Your are almost certainly having problems with a bad neutral connections
somewhere.

This is serious and dangerous. My first boss burned down his first
photo studio because it. Do take this problem as something more important
that an inconvenience.

Do you have aluminum wiring? That stuff has known problems.

In any case it means the neutral wires (the white one) is not properly
connected all the way back to the breaker box. Hunting down the problem is
not always easy and the procedure is not easy to explain. You can have a
pro come in or if you feel confident in your abilities (I have no way of
knowing them) you can try opening up each outlet along the way and making
sure all the white wires re tightly connected including those in the breaker
box.

It is possible that it may be outside your home all the way to the
transformer. You don't mess with that stuff if it can't be found in your
home (it sounds like it is in your home) then contact the electric company.

Good Luck


--
Joseph Meehan

Dia 's Muire duit




Posted by on February 11, 2007, 1:24 pm


>
> Your are almost certainly having problems with a bad neutral connections
> somewhere.
>

Thanks, Joseph. It does seem to be the neutral side. Plan to get some
prfessional help.

Tom


Posted by dpb on February 11, 2007, 11:07 am


On Feb 11, 1:25 am, twillia...@rogers.com wrote:
> ...had ... random flickering of lights.
> ...[not] all circuits but consistenly affects the same
> circuit breakers...[and] moving the hot wire to a
> different breaker the flickering on a particular circuit...stop[s].
> Had an electrician in who checked the fuse panel connections and found
> nothing there. The utility co. came twice to check their connection up
> to the meter and it all looks good.
...

OK, you've isolated it to a few specific circuits and pretty
conclusively shown it to be neutral-side related as the symptoms were
alleviated by moving the "hot".

It is also pretty conclusive that it isn't the feed to the main panel
as the symptoms are isolated to individual circuits as well -- a feed
neutral problem would affect the whole house, not individual circuits
and I'd put pretty high confidence in the utility company finding
something in two visits if it were theirs.

...
> one of the kitchen split plug circuits was not wired in the same
> manner. The first plug had the red wire connected to the top
> receptacle and black to the bottom. Neutral pigtailed to the other
> side with the tab still present. The 2nd plug on that circuit had the
> red wire connected to the bottom receptacle and the black to the top.
> I reversed the wires on the 2nd plug to make it consistent with the
> first. Didn't really expect it to solve my problem but since then
> there has been no flickering on any circuits. ...

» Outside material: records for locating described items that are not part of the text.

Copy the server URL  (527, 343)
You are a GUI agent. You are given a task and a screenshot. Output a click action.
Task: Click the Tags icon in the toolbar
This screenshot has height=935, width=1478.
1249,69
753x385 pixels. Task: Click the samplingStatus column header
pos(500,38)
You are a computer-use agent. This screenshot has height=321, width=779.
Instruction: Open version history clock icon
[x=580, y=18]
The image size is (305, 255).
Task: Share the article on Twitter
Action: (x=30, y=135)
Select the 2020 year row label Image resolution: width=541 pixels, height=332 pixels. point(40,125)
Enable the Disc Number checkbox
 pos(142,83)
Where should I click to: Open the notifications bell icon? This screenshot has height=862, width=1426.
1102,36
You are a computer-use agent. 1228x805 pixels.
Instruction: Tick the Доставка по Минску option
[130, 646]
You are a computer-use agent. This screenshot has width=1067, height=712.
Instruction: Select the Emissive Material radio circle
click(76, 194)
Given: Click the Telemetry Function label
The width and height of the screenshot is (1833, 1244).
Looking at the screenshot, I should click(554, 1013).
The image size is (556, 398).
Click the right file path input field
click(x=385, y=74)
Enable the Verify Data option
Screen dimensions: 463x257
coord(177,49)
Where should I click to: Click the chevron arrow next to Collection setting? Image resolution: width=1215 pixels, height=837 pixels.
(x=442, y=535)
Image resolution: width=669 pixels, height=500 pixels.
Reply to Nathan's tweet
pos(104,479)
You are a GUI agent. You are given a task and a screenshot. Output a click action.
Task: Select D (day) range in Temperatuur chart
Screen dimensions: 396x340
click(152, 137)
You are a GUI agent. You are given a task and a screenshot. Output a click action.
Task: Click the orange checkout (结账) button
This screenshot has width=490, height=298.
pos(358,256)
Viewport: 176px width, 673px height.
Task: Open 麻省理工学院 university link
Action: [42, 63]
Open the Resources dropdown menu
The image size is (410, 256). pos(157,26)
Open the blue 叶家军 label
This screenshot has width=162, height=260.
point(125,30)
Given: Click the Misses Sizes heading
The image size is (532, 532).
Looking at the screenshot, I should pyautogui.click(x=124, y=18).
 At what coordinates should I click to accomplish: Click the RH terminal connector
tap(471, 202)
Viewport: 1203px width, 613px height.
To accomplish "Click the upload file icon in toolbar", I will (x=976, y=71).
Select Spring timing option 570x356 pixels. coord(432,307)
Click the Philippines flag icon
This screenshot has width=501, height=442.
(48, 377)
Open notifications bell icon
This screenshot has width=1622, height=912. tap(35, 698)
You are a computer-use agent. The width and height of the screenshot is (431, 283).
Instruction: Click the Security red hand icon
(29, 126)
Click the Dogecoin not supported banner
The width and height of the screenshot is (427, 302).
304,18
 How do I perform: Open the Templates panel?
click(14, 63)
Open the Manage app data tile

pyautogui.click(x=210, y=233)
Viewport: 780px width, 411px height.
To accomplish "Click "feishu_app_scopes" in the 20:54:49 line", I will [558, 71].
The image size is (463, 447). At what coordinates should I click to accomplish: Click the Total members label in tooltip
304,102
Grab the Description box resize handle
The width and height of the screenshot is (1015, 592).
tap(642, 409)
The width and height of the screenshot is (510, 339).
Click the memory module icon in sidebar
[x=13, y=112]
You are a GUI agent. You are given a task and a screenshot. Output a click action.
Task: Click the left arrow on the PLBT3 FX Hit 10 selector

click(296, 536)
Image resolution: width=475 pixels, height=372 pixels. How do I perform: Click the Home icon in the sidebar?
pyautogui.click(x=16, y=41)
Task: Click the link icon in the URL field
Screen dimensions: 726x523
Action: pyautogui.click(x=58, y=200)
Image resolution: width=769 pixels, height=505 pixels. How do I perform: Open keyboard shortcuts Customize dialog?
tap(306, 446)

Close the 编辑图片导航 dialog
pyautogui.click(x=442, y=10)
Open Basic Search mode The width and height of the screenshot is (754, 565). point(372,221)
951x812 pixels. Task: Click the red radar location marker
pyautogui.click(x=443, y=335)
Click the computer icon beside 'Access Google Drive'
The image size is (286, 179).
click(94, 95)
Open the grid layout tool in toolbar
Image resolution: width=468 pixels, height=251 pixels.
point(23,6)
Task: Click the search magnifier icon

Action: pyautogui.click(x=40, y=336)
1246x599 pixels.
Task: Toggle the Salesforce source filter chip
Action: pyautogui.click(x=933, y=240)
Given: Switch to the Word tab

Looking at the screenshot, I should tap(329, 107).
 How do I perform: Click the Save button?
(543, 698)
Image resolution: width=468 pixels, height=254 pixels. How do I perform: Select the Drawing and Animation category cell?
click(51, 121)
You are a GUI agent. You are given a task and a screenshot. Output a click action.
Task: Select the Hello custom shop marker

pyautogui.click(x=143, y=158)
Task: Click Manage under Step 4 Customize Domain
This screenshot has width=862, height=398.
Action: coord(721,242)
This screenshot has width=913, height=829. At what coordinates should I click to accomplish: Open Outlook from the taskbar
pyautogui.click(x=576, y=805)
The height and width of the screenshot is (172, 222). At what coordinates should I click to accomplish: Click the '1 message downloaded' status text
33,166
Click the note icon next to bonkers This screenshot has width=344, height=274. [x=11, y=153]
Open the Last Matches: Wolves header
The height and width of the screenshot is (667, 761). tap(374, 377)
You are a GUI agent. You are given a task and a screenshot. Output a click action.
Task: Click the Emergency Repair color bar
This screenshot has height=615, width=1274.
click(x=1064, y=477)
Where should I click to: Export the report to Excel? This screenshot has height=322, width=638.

This makes no sense to me as described -- that would seem to have put
two "hots" of different circuits on the same receptacle which would
have either put 240V on the outlet if fed from opposite buss or made a
dead short if the same side when breakers on. Unless one or the other
of the red or black isn't a feed but just a traveler cable and changed
wire colors -- possible, but would wonder why on an outlet? These
switched and split outlets, I presume? Maybe I'm reading your
description wrong, but something seems peculiar.

As for the flickering apparently being resolved by the above action,
I'm guessing if it is, the supposition you made of fixing a poor
neutral connection was the problem.

I'd continue on these circuits checking connections at all locations
for good connections, particularly if any of them were wired initially
w/ the "backstab" terminations or if any of this is aluminum wiring.
If the latter, I'd get the electrician back and ask for inspection by
a pro of the quality/condition of connections.